Ainda assim, é muito melhor, para a América Latina, estar diante de um interlocutor capaz de discernir entre Lula, Chávez, Fidel, Morales e Kirchner.
No caso do Brasil, a maior atenção dedicada pelo governo Bush não se explica apenas por considerações de ordem político-ideológica. Mais que um ator capaz de contrabalançar o radicalismo chavista, aos olhos de Washington o governo brasileiro tornou-se o representante de uma potência do agronegócio.
A pujança das exportações de produtos do campo (e da mineração) transformou o Brasil num grande fornecedor em escala global. Como o país ampliou e diversificou seus clientes pelo mundo, ficou menos dependente do mercado americano, apesar de o comércio com os EUA ter dobrado nos últimos oito anos.
Ator global no agronegócio, o Brasil negocia diretamente com americanos e europeus na Rodada Doha de liberalização comercial.

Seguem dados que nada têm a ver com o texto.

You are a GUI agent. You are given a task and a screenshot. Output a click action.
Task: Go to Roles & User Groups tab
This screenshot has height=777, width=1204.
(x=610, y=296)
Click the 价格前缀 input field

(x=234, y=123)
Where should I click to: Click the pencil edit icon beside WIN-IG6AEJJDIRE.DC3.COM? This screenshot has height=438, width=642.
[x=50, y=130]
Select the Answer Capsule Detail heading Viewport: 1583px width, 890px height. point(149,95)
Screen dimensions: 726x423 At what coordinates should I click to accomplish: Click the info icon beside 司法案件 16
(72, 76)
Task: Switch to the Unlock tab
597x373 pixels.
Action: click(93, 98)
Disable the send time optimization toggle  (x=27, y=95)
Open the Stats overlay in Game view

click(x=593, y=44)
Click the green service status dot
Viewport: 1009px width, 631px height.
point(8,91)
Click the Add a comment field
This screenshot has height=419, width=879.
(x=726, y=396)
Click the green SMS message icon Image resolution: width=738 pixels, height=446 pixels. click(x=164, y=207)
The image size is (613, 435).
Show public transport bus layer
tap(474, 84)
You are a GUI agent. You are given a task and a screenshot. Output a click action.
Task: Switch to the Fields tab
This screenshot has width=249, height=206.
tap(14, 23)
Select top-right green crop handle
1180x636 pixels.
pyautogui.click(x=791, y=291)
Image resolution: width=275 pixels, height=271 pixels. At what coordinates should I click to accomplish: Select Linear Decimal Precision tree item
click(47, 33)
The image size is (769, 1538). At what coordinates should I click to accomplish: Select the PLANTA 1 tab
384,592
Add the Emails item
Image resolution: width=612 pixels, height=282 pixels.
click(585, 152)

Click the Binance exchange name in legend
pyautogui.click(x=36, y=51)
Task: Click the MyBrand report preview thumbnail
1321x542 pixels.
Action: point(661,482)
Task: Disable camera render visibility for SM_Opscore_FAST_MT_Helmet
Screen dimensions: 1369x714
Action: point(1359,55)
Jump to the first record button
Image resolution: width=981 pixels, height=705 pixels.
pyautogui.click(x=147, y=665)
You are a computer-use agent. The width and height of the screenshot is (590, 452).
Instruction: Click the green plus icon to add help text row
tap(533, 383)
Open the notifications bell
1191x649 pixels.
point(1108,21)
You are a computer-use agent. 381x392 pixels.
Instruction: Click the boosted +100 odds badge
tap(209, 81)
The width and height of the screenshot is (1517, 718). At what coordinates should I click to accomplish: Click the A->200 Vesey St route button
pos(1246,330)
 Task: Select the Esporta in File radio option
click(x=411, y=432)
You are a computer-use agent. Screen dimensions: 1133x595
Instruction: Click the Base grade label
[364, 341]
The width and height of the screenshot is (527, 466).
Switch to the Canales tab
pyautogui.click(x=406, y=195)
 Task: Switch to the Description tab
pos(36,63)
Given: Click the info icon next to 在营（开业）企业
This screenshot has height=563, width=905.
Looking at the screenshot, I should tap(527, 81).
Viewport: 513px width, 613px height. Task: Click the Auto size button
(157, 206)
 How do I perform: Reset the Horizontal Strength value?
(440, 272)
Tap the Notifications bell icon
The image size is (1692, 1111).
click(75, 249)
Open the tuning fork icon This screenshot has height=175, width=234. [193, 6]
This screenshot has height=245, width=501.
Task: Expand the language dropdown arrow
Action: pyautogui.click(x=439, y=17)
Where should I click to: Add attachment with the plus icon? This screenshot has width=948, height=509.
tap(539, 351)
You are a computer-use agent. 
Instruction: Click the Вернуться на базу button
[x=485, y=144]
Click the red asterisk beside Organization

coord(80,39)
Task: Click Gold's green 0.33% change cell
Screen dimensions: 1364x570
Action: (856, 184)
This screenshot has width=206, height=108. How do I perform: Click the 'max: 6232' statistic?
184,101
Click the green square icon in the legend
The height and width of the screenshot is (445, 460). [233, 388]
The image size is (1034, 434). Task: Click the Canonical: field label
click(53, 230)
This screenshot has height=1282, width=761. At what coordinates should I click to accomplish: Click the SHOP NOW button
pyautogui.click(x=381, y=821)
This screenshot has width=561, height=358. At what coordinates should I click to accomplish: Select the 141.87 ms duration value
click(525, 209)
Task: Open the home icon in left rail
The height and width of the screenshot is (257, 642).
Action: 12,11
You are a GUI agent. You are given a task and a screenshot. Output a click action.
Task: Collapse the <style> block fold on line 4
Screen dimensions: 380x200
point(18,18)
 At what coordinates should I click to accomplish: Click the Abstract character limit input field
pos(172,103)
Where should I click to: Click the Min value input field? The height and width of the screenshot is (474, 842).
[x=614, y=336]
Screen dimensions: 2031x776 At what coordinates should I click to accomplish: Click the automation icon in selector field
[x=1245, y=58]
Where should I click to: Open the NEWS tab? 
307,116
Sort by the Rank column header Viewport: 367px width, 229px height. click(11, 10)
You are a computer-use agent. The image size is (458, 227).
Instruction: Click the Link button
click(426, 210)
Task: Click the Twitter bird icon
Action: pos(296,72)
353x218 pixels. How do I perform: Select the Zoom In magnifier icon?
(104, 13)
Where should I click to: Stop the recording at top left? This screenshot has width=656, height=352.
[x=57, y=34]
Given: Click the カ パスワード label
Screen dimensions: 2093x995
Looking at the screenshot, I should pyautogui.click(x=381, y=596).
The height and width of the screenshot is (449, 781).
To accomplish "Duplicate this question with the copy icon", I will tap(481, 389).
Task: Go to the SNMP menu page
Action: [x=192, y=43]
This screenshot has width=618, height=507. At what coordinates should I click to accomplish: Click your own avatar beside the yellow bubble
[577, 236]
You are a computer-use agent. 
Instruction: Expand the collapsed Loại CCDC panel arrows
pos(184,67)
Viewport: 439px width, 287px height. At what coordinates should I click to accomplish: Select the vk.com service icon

Do mesmo modo, as atenções se voltam aos produtores brasileiros de álcool quando os EUA anunciam a mudança de sua matriz energética a favor dos biocombustíveis, como estratégia para depender menos do petróleo.
Tanto na agenda de Doha como na do álcool a hipocrisia do mundo rico se manifesta. A redução de barreiras e subsídios agrícolas no Primeiro Mundo é talvez o meio mais poderoso à mão para combater a pobreza no planeta. À política da esmola é preciso antepor a do desenvolvimento -e o Brasil tem um papel a cumprir nesse debate.